● INSTRUCTION A
From the review of the Who Wants To Be A Superhero? TV show, copy the passage starting with "They all fall" and going on through "the Geek Nation.".
● INSTRUCTION B
Continue the review of the Who Wants To Be A Superhero? TV show from where it stops.

== DOCUMENT TEXT

Reviewed by Joe Crowe, © 2006

Format: TV
By:   Stan Lee (producer, host)
Genre:   Reality show
Review Date:   August 02, 2006
RevSF Rating:   7/10 (What Is This?)

"Climb into my arms! WHO IS THIS CHILD'S MOTHER?" -- Major Victory

I'm not really one for the reality shows. But every reviewer who ever reviews one says that, so, fine: I admit it. I've watched them. I like the ones with the incompetent singers.

They all fall into two categories: A game show to win money, or a game show to win sex. So naturally I was struck with terror the day that a reality show was announced called Who Wants To Be A Superhero?, since geeks, sex, and money are a somewhat rare combination.

My assumption was it'd get the goofiest-ass cosplayers, line 'em up, and allow the normal populace of Earth to giggle at and prepare wedgies for the Geek Nation.

Then the show never happened. It was first announced a couple of years ago, but nothing ever appeared, so we forgot about it and relaxed. Then the murmurs started again, and now the thing actually exists and you can see it.

To my surprise -- it's not bad. It's clever and genuine, and does something I've never seen a reality show do: The contest tries to change and reward behavior. The winner also gets a comic book and a Sci-Fi Channel movie. Which could also lead to money and sex, but at least the path is crookeder.

The Man

The players made up their own hero characters and dressed as them at the casting call. Why didn't they pick Ice Bitch? Her catch phrase was "Freeze, motherf**ckers."

Every week they do physical things, but there's a hidden challenge to do the heroically correct thing, not what'll win the contest. Of course, super powers would require cosmic rays or spiders, so the show focuses on heroic behavior. So far the players haven't exactly figured that out. So they get lectured by the host of the show, Stan Lee.

====
== INFORMATION PROVIDED

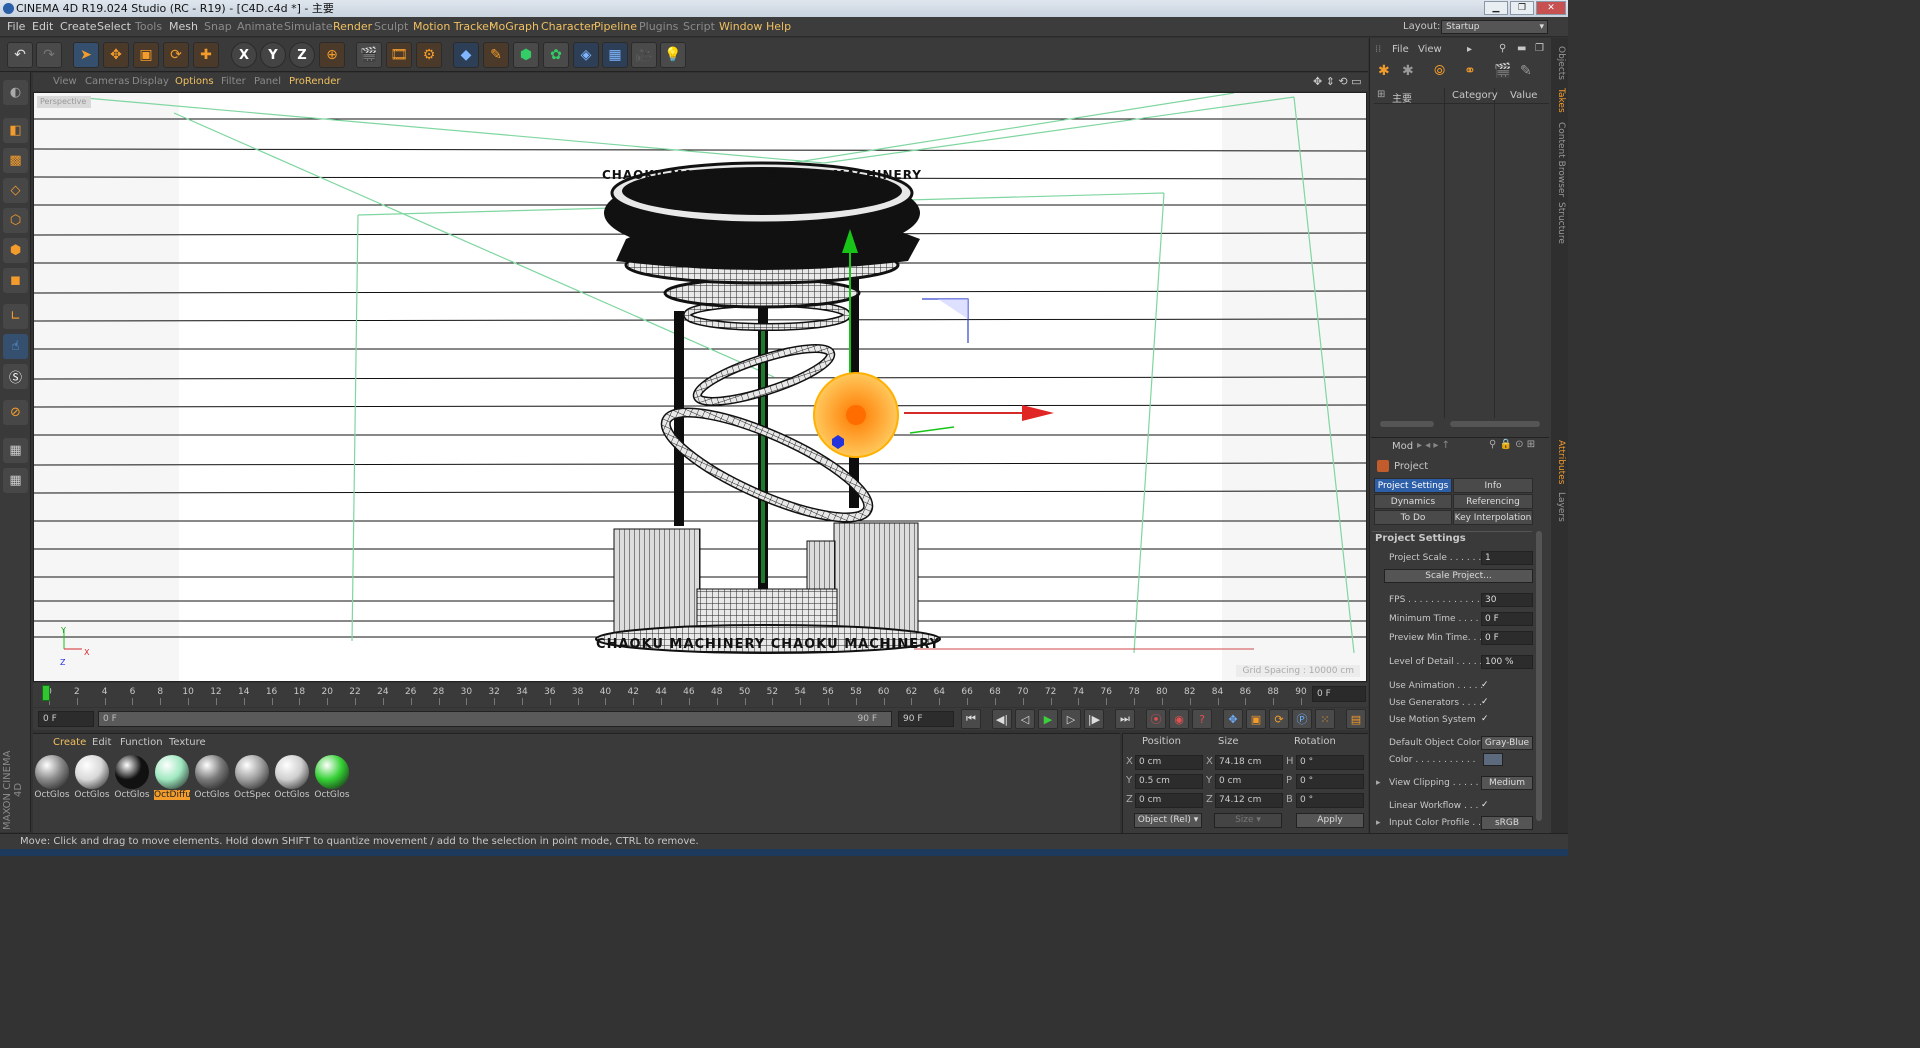 This screenshot has width=1920, height=1048. Describe the element at coordinates (42, 27) in the screenshot. I see `menu-edit: Edit` at that location.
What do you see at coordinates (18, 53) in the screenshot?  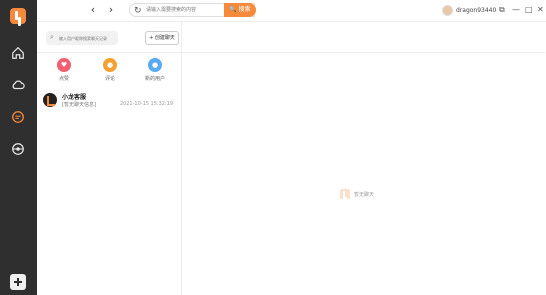 I see `home-icon` at bounding box center [18, 53].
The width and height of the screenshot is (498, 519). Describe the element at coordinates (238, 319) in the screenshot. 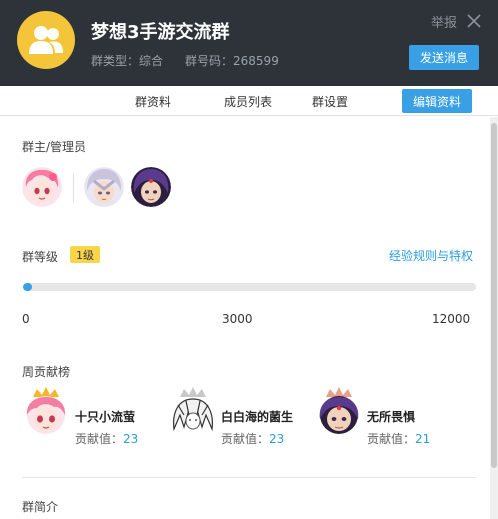

I see `progress-tick-mid: 3000` at that location.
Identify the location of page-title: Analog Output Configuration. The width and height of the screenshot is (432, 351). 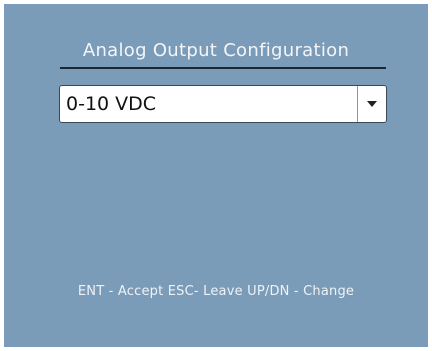
(216, 50).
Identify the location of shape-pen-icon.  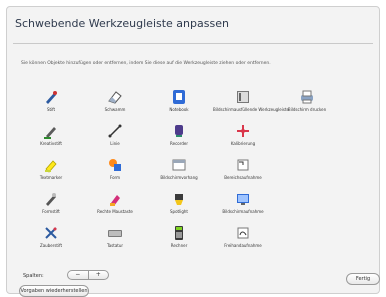
(51, 199).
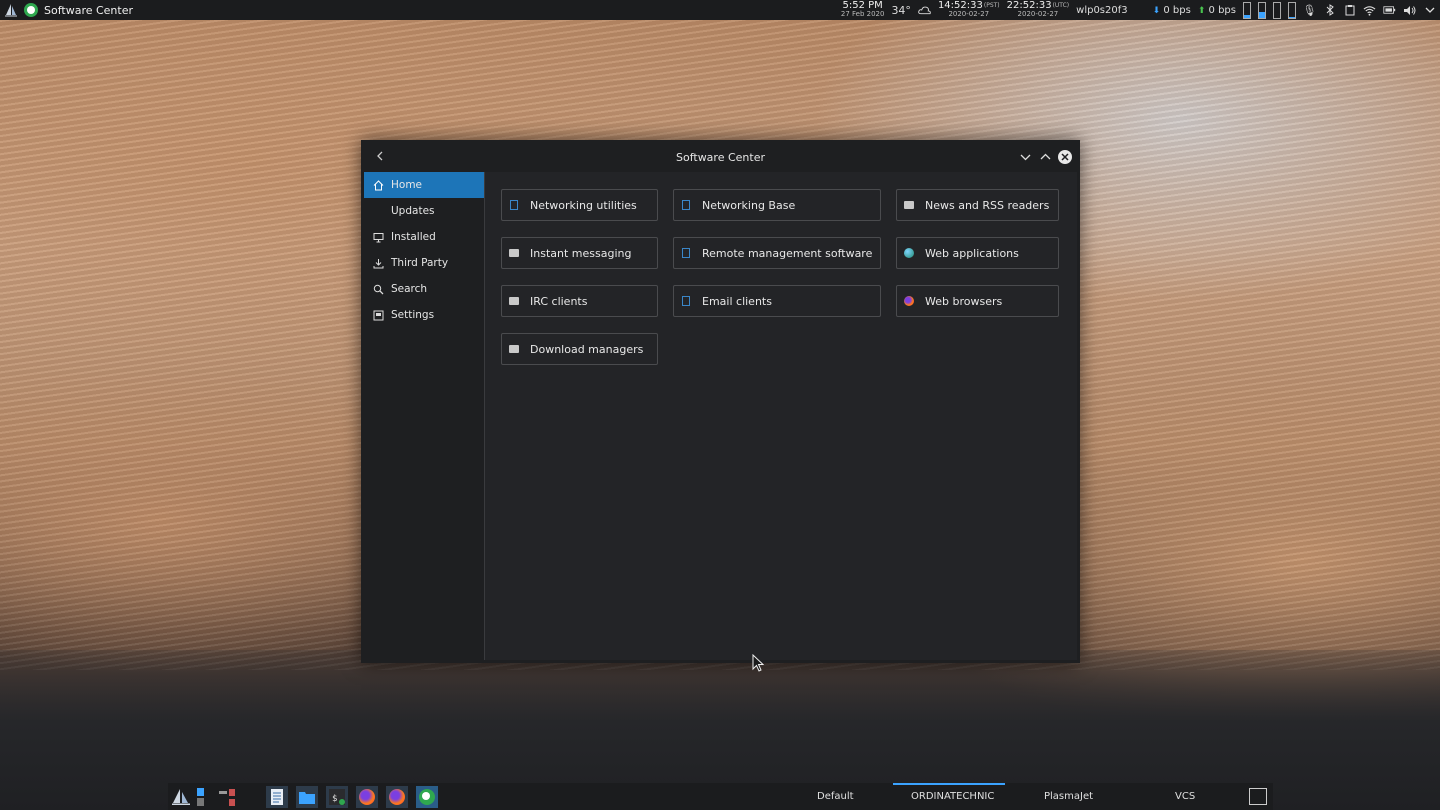 The height and width of the screenshot is (810, 1440). What do you see at coordinates (413, 211) in the screenshot?
I see `sidebar-item-label: Updates` at bounding box center [413, 211].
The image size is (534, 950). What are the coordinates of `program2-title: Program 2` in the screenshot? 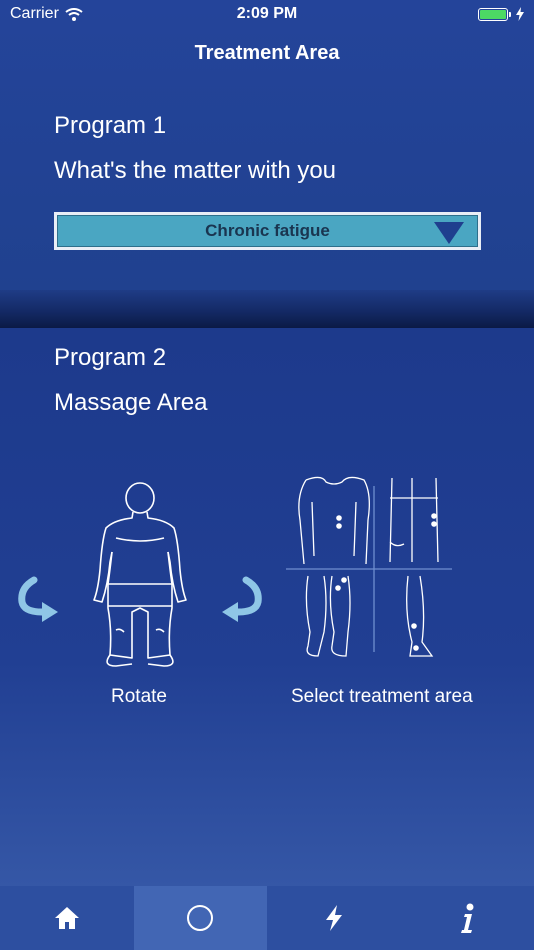 It's located at (110, 358).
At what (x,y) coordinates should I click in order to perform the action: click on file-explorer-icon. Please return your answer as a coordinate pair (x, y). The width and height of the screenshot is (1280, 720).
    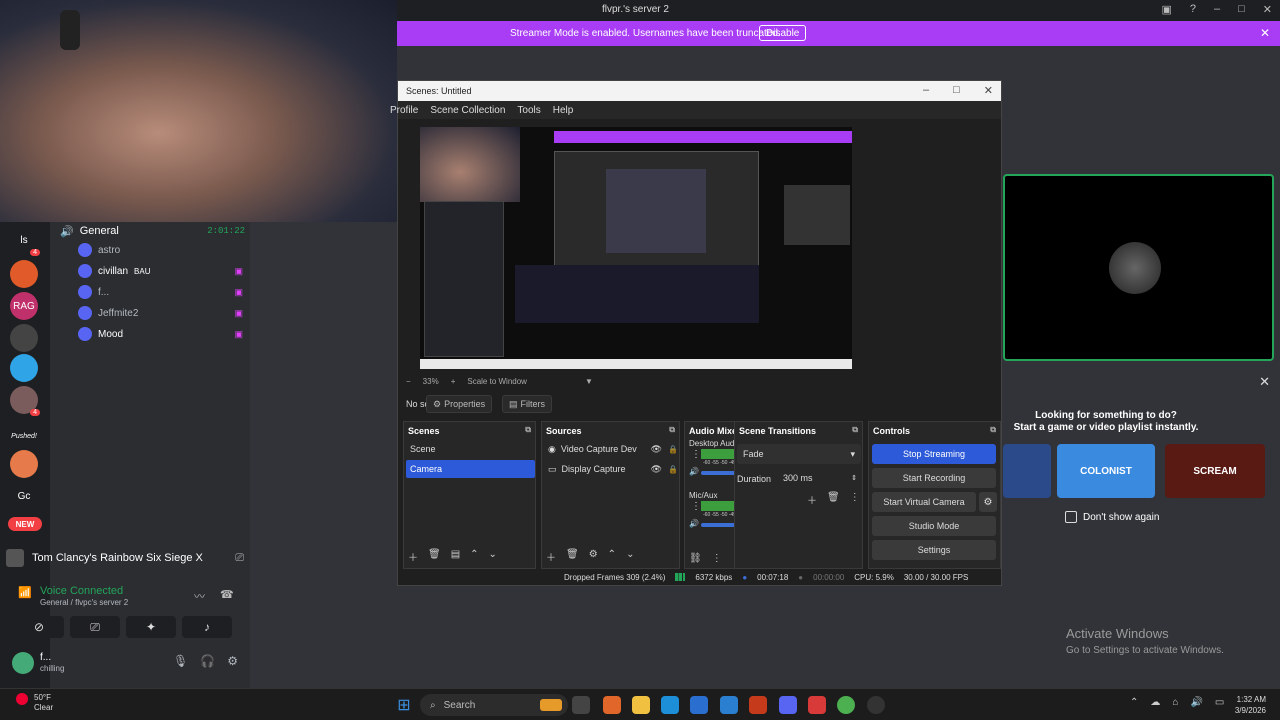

====

● ANSWER BOX A
They all fall into two categories: A game show to win money, or a game show to win sex. So naturally I was struck with terror the day that a reality show was announced called Who Wants To Be A Superhero?, since geeks, sex, and money are a somewhat rare combination.

My assumption was it'd get the goofiest-ass cosplayers, line 'em up, and allow the normal populace of Earth to giggle at and prepare wedgies for the Geek Nation.

● ANSWER BOX B
They could've gotten Adam West, I'm sure, but Stan "The Man" is inspired casting. He co-created Marvel Comics, and he's always been a bombastic, high-energy goofball. He's already been the party host at Marvel for over 40 years, now he gets to be on TV every week. Here, he comes to the players on monitors, and sternly lectures them when they screw up. Which they do.

On the first episode, the challenge is to race to change into their hero costumes -- but along the race route is a lost child. The camera accusingly went to slow motion as nearly every single player ran right past the crying girl to the finish line. Brilliant. The way every mortified player's jaw dropped when they watched the replay was hilarious.

So far the only one who seems to get it is Major Victory, who stayed in character while saving the girl. I'll give points to Monkey Woman, who climbed a tree to change into her costume. One guy just changed clothes out in public. Duh. What about the safety of your loved ones?

Iron Enforcer has the most "heroic" look, and by that I mean, big muscles. But just like comic books, his anatomy is wrong. He's got one pectoral that looks weird. Stan's already lectured him twice about how heroes aren't supposed to kill. And he admitted he didn't know what Stan's catch phrase "Excelsior" means. That's just not cool.

The show doesn't look down like these people are all goofy-looking dorks. The one avowed comic geek gets booted in the first show, but he ran past the girl and bragged about his quickness. Most of the people on the show seem genuinely intent on improving themselves -- and if dressing up like a superhero does it, I'm for that.

[Your Name Here]: The Movie

The winner gets his own comic book and a Sci Fi Channel original movie. Somehow though, Marvel itself, Stan Lee's own baby and comic-book movie character generator, is not involved in this. Dark Horse is doing the comic. I don't know if the show's a hit, but this seems like a gimme. Marvel has been associated with worse.

Instead, Stan's office on the show has posters not of Spider-Man, the X-Men, or Hulk, but Stripperella. I'm all for Stan doing his own thing. But I feel like somebody fumbled that ball.

Worst of all, when the opening credits introduce Lee, Spider-Man is spelled "Spiderman." Like his name is Murray Spiderman. I'm a copy editor, and I see that all the time, mostly in stories about Spider-Man. And it hurts me. It's Spider, hyphen, capital-M-a-n, people!

The true test of the show's enjoyment level, however, is this: It looks fun. It looks like a thrill. I would love to hang out in a neat clubhouse and play superheroes all day long. I dreamed about that when I was but a young lad. Including the part about Stan Lee yelling.

Humor editor Joe Crowe knows what Excelsior means, but besides all the chicks, it gets him nothin'.